Print word for word the records from the line containing "Screen dimensions: 1110x677" through the end.

━━━━━ EXTRACTED RECORDS ━━━━━

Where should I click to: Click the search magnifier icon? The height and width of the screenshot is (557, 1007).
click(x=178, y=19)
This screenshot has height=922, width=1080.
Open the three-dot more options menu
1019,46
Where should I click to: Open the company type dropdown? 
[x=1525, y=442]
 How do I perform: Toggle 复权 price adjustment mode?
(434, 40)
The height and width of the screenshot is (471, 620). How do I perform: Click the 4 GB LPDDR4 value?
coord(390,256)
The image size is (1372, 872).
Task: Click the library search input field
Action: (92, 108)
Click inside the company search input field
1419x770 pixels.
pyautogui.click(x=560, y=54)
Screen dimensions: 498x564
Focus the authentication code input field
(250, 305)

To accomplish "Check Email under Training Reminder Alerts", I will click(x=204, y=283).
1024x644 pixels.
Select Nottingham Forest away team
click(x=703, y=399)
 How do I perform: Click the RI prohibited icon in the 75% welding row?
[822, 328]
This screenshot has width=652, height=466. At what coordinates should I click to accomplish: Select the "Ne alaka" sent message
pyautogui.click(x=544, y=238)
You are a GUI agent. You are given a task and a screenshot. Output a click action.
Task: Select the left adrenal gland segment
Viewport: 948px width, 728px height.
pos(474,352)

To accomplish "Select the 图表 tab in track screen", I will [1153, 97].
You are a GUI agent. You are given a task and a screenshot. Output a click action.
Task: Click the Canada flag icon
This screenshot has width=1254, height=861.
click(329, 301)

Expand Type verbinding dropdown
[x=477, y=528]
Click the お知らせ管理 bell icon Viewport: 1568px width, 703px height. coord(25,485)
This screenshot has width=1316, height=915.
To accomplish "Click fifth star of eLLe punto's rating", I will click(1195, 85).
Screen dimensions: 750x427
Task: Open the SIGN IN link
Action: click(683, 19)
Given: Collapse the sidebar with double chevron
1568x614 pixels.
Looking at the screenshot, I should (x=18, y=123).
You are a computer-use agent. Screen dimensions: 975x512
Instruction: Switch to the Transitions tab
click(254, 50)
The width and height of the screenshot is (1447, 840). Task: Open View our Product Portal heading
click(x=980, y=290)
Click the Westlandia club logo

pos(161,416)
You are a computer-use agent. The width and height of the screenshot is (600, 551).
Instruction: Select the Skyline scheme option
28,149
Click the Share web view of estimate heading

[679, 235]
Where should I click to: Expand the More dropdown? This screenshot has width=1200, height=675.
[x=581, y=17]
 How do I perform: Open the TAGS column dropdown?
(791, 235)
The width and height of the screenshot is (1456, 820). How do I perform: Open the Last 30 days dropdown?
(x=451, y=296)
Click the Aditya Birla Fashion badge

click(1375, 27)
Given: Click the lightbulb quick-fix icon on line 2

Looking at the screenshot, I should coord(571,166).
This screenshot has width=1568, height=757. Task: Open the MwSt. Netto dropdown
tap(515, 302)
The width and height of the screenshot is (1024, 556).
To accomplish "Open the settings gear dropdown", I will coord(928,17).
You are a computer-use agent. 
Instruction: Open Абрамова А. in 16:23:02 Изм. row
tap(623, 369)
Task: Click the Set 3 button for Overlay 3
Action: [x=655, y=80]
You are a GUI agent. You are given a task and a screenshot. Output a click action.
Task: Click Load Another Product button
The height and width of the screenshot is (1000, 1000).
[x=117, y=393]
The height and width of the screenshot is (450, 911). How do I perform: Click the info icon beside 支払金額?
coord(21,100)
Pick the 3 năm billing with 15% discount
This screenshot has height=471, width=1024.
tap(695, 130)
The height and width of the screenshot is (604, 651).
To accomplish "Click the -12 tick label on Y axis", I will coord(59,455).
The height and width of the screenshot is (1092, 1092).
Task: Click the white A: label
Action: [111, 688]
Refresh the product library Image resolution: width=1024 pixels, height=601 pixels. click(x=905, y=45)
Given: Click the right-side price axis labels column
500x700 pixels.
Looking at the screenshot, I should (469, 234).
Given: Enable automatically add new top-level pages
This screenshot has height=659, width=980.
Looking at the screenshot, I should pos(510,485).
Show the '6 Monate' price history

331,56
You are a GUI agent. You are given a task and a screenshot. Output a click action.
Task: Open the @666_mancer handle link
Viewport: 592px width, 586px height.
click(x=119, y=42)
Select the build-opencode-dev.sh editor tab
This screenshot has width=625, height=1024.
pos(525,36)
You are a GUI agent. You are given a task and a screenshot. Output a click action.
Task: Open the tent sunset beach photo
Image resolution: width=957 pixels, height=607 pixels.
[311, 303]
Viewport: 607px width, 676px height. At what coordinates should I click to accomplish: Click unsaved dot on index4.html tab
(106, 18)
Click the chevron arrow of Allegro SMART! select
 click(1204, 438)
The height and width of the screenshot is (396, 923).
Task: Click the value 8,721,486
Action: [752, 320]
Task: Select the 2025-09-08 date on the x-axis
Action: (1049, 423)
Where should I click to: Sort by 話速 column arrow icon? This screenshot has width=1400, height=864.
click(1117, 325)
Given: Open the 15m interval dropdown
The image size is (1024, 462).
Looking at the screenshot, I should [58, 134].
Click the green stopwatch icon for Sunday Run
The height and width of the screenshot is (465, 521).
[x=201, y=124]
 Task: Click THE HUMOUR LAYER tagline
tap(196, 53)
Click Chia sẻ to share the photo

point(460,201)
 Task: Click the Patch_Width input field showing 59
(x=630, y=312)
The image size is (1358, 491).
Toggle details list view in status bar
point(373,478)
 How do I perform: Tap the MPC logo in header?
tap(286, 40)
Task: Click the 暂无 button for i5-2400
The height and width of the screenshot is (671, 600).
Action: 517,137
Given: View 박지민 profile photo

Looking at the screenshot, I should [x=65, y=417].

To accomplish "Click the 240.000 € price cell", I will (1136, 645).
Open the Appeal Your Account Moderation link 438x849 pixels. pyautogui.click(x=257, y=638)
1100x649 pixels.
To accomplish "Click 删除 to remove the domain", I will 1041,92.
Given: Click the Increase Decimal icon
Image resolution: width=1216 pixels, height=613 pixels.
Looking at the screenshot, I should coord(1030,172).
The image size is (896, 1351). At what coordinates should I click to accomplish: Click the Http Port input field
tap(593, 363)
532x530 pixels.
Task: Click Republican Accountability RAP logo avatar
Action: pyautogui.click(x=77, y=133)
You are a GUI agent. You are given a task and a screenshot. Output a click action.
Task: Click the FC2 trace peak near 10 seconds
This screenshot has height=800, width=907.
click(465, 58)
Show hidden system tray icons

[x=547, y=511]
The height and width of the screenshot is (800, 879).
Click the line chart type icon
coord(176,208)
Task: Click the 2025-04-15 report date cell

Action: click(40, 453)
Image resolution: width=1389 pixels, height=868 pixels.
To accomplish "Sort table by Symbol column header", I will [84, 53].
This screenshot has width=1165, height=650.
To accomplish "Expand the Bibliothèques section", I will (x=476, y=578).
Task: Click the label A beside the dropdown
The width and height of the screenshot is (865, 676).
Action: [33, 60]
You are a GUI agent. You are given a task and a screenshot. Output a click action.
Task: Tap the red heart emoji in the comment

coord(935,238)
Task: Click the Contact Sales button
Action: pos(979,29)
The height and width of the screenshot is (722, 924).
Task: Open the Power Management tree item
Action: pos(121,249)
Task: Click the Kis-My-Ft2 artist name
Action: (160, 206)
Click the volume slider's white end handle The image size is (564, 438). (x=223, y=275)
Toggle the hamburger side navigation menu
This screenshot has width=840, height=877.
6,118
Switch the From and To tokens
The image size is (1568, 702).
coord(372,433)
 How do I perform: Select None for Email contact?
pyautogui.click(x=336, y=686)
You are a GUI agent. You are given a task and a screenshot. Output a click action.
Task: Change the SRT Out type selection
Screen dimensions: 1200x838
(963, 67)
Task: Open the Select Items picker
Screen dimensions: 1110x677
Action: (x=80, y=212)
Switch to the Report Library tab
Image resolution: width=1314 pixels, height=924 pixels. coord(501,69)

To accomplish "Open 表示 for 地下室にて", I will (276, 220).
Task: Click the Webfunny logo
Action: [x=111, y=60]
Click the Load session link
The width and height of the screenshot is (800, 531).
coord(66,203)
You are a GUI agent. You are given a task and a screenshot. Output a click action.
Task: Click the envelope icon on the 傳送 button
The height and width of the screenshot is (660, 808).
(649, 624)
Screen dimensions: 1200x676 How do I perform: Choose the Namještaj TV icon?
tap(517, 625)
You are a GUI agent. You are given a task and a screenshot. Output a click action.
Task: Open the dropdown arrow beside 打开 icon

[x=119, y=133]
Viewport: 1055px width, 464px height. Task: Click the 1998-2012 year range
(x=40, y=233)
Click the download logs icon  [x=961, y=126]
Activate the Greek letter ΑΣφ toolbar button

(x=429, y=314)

━━━━━

◆ PROBLEM SOLUTION
Screen dimensions: 1110x677
Action: (x=80, y=212)
Switch to the Report Library tab
Image resolution: width=1314 pixels, height=924 pixels. coord(501,69)

To accomplish "Open 表示 for 地下室にて", I will (276, 220).
Task: Click the Webfunny logo
Action: [x=111, y=60]
Click the Load session link
The width and height of the screenshot is (800, 531).
coord(66,203)
You are a GUI agent. You are given a task and a screenshot. Output a click action.
Task: Click the envelope icon on the 傳送 button
The height and width of the screenshot is (660, 808).
(649, 624)
Screen dimensions: 1200x676 How do I perform: Choose the Namještaj TV icon?
tap(517, 625)
You are a GUI agent. You are given a task and a screenshot. Output a click action.
Task: Open the dropdown arrow beside 打开 icon

[x=119, y=133]
Viewport: 1055px width, 464px height. Task: Click the 1998-2012 year range
(x=40, y=233)
Click the download logs icon  [x=961, y=126]
Activate the Greek letter ΑΣφ toolbar button

(x=429, y=314)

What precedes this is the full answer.